- [EXERCISE DETAILS]: Copy every line below that has the word "computer" in it.
───── RECORDS SUPPLIED
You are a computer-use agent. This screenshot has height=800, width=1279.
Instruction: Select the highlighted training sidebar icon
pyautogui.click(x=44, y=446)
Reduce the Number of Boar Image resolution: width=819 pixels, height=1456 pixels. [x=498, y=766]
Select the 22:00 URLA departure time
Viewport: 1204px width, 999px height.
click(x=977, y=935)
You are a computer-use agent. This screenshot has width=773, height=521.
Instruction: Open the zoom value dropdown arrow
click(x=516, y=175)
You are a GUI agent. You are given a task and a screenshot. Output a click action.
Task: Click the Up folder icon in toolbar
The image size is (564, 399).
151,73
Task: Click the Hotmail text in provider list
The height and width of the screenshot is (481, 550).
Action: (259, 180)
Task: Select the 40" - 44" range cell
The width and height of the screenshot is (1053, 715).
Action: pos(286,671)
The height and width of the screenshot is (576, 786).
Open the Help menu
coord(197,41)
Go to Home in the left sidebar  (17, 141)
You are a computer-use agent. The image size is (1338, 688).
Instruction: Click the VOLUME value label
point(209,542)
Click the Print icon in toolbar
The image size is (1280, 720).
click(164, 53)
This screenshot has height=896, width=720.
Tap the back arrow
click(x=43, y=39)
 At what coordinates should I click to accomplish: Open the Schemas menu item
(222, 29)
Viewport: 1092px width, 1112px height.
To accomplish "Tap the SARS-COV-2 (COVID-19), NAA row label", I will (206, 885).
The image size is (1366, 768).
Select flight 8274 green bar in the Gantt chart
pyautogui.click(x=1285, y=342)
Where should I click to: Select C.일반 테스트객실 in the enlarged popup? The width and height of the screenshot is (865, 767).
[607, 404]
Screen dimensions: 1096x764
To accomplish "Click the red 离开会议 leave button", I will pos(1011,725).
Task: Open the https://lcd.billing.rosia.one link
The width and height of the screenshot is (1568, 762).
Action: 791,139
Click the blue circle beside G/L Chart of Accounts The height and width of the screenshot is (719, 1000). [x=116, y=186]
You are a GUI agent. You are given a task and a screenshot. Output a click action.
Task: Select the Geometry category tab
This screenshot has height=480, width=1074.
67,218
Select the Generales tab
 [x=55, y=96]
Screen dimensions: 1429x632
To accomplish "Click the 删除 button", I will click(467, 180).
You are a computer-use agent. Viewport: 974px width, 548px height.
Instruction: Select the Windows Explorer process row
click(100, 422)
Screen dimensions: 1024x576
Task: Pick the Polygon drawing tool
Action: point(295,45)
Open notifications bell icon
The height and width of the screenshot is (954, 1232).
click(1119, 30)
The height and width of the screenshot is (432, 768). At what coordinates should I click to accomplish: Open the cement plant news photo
──────────
- [REPLY TO THE TASK]:
You are a computer-use agent. This screenshot has height=800, width=1279.
You are a computer-use agent. This screenshot has width=773, height=521.
You are a computer-use agent. The image size is (1338, 688).
You are a computer-use agent. Viewport: 974px width, 548px height.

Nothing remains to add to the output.